L’Association des Personnes Sourdes du Togo (AST), en partenariat avec l’Association Togolaise pour le Bien-être Familial (ATBEF), a organisé le 27 juin 2026 à Lomé une séance de sensibilisation sur la drépanocytose à l’intention de ses membres. Cette activité visait à mieux faire connaître cette maladie génétique, à déconstruire les idées reçues qui l’entourent et à promouvoir les bonnes pratiques en matière de prévention.
Ils étaient nombreux, les membres de l’AST, à participer à cette rencontre d’information. Au cours des échanges, les participants ont été entretenus sur les mécanismes de transmission de la drépanocytose, ses différentes formes, les questions de genre en lien avec la maladie, les stéréotypes auxquels sont confrontées les personnes drépanocytaires, ainsi que les difficultés qu’elles rencontrent au quotidien. Les discussions ont également porté sur les moyens de prévenir les complications liées à cette affection.
Animant la séance, Mme Aziaka-Yaya Akouvi Odile, point focal Genre/Violences basées sur le genre (VBG) à l’ATBEF, a rappelé que la drépanocytose est une maladie héréditaire transmise par les deux parents.
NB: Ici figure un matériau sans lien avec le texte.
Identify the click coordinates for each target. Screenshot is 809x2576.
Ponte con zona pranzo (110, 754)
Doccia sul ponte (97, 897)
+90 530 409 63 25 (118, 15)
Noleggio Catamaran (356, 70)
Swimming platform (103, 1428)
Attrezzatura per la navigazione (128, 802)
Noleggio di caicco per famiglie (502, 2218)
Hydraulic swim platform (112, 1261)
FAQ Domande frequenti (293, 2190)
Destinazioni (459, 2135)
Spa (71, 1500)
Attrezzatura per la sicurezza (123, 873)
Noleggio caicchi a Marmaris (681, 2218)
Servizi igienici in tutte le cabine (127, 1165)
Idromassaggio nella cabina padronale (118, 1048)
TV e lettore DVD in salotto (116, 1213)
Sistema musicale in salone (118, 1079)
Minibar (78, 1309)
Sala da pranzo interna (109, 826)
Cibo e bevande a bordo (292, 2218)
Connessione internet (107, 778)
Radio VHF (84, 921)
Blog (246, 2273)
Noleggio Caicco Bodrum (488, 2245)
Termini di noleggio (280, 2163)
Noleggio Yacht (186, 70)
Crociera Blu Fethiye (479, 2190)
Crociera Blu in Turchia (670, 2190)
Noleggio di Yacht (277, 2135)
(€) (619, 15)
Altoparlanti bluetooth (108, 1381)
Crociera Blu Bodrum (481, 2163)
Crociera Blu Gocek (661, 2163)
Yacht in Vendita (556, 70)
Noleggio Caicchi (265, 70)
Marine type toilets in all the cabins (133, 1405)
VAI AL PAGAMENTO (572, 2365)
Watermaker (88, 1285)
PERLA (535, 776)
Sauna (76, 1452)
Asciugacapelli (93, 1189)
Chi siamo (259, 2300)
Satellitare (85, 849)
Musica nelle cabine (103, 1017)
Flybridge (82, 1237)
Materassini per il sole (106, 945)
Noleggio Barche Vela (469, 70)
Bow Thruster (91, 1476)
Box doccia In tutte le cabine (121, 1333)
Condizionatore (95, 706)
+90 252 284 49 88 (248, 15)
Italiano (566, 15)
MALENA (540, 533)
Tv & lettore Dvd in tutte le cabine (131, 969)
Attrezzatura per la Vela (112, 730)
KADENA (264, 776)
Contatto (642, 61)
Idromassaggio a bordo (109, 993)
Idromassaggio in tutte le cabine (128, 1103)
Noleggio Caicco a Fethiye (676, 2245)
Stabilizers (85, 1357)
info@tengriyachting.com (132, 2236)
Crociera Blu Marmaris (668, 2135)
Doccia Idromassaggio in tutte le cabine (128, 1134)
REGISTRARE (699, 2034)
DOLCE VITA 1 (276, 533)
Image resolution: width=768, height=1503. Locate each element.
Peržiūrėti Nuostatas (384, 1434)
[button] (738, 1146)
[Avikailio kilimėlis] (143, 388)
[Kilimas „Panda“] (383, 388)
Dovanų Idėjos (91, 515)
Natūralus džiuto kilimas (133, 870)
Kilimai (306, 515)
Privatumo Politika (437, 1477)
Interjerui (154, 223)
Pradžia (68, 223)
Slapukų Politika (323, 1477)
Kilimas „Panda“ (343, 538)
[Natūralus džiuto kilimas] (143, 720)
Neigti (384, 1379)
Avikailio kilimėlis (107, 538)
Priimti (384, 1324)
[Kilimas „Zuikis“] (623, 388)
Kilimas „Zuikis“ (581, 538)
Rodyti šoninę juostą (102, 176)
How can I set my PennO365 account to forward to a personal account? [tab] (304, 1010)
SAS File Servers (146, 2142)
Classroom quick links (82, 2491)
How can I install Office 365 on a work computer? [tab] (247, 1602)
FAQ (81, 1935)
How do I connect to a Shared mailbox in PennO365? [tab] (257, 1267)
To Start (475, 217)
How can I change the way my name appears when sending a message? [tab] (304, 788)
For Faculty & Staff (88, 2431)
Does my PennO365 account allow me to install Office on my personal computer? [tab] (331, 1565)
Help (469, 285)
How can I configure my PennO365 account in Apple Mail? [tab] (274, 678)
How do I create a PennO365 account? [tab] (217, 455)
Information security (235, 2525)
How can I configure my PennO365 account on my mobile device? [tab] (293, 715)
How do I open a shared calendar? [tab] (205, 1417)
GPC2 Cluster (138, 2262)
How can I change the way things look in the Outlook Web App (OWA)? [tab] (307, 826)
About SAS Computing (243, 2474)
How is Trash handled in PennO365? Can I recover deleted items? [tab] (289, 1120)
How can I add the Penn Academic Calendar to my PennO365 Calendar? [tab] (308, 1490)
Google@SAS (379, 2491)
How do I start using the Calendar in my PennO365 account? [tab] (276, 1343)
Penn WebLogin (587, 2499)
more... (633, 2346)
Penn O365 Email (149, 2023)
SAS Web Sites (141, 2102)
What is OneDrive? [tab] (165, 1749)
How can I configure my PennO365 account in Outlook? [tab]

« La drépanocytose est une maladie génétique, c’est-à-dire que l’enfant reçoit un gène de sa mère et un autre de son père. Il est important que chacun, jeune ou adulte, réalise l’examen d’électrophorèse afin de connaître son statut et savoir comment prendre soin de sa santé », a-t-elle expliqué.
La formatrice a ensuite présenté les différentes formes de la maladie, notamment les profils AA, AS, AC, SC et SS, avant d’insister sur l’importance du dépistage prénuptial. Selon elle, connaître son génotype permet aux futurs couples de prendre des décisions éclairées afin de réduire les risques de donner naissance à un enfant atteint des formes les plus sévères de la maladie.
L’AST fait des ses membres des relais
Au-delà des aspects médicaux, la sensibilisation a mis un accent particulier sur les préjugés qui continuent d’affecter les personnes vivant avec la drépanocytose. « Dans nos communautés, certains pensent encore qu’un drépanocytaire ne peut pas aller à l’école, ne peut pas vivre longtemps ou avoir des enfants. Ce sont des stéréotypes qui alimentent la discrimination. Pourtant, aujourd’hui, des centres spécialisés comme ceux du CHU Campus et du CHU Sylvanus Olympio assurent une bonne prise en charge, permettant aux personnes drépanocytaires de mener une vie épanouie », a souligné Mme Aziaka-Yaya Akouvi Odile.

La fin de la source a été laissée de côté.